The couple met on Match.com in April 2008, moved in together the following year and got engaged Dec. 28, 2009. They're now contemplating a May 2011 wedding, which would mark a year and a half since Doran proposed.
"Our priorities are very different in this regard than most people. We had no interest in making plans immediately," Ness said. "We have enjoyed [our] engaged status for the last [five] months without any pressure."
Are other couples following suit? Wedding-Scoops.com contacted relationship experts to find out if there's a trend among couples to stay engaged longer.
Barbara Feld, a social worker, family therapist and partner at Park Avenue Relationship Consultants, said she has seen more engaged couples putting a greater emphasis on the engagement period than making a beeline for the alter.
"I have seen many couples that don't care about the wedding per say and they just want to be together, and as long as they don't want children, -- they're busy, they're into their profession, whatever it is -- they're fine once engaged to just stay together," Feld said.
Other reasons for not rushing to get married include money issues, school and avoidance of stress, whether family-related or not, said Dr.
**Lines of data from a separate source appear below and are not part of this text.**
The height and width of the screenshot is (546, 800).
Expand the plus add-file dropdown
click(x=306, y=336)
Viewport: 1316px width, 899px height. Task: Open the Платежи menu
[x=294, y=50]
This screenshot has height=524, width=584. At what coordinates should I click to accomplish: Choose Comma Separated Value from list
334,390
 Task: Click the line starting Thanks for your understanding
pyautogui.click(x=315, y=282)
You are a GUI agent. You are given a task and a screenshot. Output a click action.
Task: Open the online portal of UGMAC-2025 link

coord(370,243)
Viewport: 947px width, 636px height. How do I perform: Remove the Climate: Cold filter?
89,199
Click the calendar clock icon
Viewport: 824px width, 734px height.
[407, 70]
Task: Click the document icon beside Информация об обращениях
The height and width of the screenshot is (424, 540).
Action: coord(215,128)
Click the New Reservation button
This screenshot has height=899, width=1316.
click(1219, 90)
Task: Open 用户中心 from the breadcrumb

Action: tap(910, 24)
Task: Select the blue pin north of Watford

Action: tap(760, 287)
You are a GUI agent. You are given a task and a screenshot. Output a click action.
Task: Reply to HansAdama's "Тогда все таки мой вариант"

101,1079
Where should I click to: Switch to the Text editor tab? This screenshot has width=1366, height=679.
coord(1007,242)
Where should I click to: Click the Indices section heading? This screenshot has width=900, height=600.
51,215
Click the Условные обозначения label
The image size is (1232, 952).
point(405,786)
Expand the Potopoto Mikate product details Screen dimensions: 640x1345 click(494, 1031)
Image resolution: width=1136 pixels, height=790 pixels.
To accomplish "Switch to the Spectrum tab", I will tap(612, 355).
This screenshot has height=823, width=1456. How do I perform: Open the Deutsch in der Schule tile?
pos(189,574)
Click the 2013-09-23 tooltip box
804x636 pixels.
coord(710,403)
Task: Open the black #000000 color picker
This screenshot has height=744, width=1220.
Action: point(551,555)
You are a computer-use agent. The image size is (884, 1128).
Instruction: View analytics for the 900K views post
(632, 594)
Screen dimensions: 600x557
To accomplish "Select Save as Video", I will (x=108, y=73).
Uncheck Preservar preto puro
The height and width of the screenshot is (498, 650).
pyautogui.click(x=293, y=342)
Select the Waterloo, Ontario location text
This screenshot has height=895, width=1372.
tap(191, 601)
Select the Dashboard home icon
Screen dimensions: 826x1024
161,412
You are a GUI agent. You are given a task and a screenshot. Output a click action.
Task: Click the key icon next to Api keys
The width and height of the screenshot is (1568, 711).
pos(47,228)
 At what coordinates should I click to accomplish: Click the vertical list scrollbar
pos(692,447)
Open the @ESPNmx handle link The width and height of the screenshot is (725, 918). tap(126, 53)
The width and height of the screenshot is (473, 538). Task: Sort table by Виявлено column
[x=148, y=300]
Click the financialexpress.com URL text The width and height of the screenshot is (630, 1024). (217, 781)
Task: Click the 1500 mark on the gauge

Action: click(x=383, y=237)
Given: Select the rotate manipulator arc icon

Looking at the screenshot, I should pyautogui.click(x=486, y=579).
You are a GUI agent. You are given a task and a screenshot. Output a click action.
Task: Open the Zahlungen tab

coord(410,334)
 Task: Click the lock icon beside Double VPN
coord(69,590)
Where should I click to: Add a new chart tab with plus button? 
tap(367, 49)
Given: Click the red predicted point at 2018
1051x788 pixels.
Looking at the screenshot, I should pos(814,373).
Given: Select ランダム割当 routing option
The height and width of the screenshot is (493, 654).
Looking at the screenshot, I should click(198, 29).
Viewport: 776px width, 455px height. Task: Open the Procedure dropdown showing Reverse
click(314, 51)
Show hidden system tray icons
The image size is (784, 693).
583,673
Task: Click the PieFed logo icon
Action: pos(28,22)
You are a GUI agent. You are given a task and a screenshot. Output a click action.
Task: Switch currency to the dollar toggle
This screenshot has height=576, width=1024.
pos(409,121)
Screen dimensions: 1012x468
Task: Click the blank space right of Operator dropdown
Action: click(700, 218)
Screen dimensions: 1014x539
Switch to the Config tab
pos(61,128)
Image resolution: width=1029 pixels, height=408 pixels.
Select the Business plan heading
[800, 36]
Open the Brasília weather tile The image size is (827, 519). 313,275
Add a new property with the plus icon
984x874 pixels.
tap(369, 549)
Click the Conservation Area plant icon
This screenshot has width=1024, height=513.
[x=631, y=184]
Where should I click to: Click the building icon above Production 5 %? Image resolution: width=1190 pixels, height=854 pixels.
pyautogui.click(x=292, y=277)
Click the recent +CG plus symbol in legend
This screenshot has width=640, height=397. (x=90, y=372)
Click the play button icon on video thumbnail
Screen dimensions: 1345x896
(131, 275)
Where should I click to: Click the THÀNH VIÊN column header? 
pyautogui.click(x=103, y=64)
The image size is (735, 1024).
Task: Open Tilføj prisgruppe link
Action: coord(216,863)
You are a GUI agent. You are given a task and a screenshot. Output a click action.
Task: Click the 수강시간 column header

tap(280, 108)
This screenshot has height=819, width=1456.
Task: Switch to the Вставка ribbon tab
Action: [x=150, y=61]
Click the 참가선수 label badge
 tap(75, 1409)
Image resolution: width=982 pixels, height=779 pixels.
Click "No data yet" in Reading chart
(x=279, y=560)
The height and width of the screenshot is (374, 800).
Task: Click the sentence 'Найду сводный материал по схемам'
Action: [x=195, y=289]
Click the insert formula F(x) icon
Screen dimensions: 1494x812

Jim Walkup, a marriage and family therapist. Or maybe the couple already lives together.
"Couples that live together tend to drag their feet to get to the altar," said Emma Viglucci, a marriage and family therapist, and founder of Metropolitan Marriage & Family Therapy.
And obviously hesitation can be indicative of a larger problem.
The couple may not be "certain at some level about wanting to be with the other person or not ready for the stage in their life -- still settling in career, trying to make money, etc., or are 'developmentally delayed,'" Viglucci said.
The engagement time allows couples to explore their values and goals, maybe meet each other's families and emotionally transition from singlehood to coupledom.
"It's perfectly okay to allow the engagement to sink in without starting to plan right away," said Sheryl Paul, founder of Conscious Weddings bridal counseling service and author of "The Conscious Bride: Women Unveil Their True Feelings about Getting Hitched." "In fact, the planning often distracts from the necessary emotional processing that needs to occur in order for the transformation from single to married to be complete."
She compared the engagement period to "a dress rehearsal of marriage without actually being married."
While the length of an engagement obviously varies, the average, Paul said, is a year.
The ideal amount of time, Viglucci said, is one to one and a half years. That amount of time allows the couple to "address any conflict between themselves, and to leisurely plan their wedding and the start to their marriage. Shorter doesn’t allow for these things, longer means something is holding someone back."